One of the problems is people have a fundamental misunderstanding of infection and transmission. It’s not a yes or no proposition, but a game of odds. Those odds are directly affected by the inoculant (how much you get dosed with) and subsequent pathogen load.
Remember also that PCR tests can be very, very sensitive, and they detect only the presence of the specified genetic sequence, not the presence of the entire pathogen. Antigen tests work differently.
Let’s say a person has had COVID, and is fully vaccinated, so they have as much “immunity” as a normal person can have.
After six months or so, the antibodies have been waning since your body initially cleared the antigens/infection, because your body is not going to waste resources on stuff it no longer needs. But your exposure/vaccination left you with very good stock of memory “B” and “T” cells.
Recall also that under normal circumstances, your innate immune system kicks in almost immediately. Skin, hair, mucus is the first line, then you get complement, white blood cells, etc. If your exposure is low enough, it could very well be that the pathogen never gets a foothold, or keeps things in check until your acquired immune system kicks in. Part of your innate immune system’s job is to poke your acquired immune system to pay attention.
Under normal circumstances, your acquired immune system takes 7-10 days to spool up. Previous exposure/vaccination drops this time to 2-3 days in a healthy person.
Now you get “exposed”. Someone with a full blown COVID infection sneezes right in your face. Now it’s a game of odds. How much inoculant did you get? 1? 10? 100? 10xe10? That’s driven by a number of factors, but that individuals pathogen load is a primary driver.
Now the game of odds begins. How many particles did you get? Was it enough to overcome your innate barriers? Was it enough to evade your innate immune system and start replicating? In the case of viruses and intracelluar parasites, are enough infected cells evading destruction to generate a significant level of pathogen replication? Is it enough to actually cause symptomatic disease? Is it enough to actually generate pathogen shed that causes any reasonable risk to others?

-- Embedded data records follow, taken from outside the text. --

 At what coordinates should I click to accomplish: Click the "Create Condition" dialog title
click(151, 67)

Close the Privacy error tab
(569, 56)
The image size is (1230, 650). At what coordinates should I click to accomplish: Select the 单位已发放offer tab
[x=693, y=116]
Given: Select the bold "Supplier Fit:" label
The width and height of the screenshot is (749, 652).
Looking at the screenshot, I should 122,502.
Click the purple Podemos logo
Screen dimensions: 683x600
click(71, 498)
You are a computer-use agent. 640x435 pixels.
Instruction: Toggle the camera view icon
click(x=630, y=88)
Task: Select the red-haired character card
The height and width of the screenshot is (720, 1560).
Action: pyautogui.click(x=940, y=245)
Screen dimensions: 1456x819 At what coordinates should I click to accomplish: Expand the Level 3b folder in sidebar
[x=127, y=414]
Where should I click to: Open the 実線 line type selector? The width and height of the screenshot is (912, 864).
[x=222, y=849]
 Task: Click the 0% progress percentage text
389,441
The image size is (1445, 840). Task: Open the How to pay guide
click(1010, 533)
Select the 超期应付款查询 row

In highly protected individuals, that load may never reach a level that causes disease. It might not reach any level at all because your innate system trapped it. It could be the amount never reaches any clinically significant amount that would cause a spread risk.
But you do “get it” and it will show up on a test if the load is high enough or the PCR test gets lucky. You may test positive even if there is no viable organism left. The PCR only looks for genetic material, and if it latches on to one, you get lucky.
Honestly, most people would be astounded that cellular biology works at all. Everything sits in a soup of goo with chemical pathways as the wiring. If things fit together, the chances of activity are higher than something that doesn’t.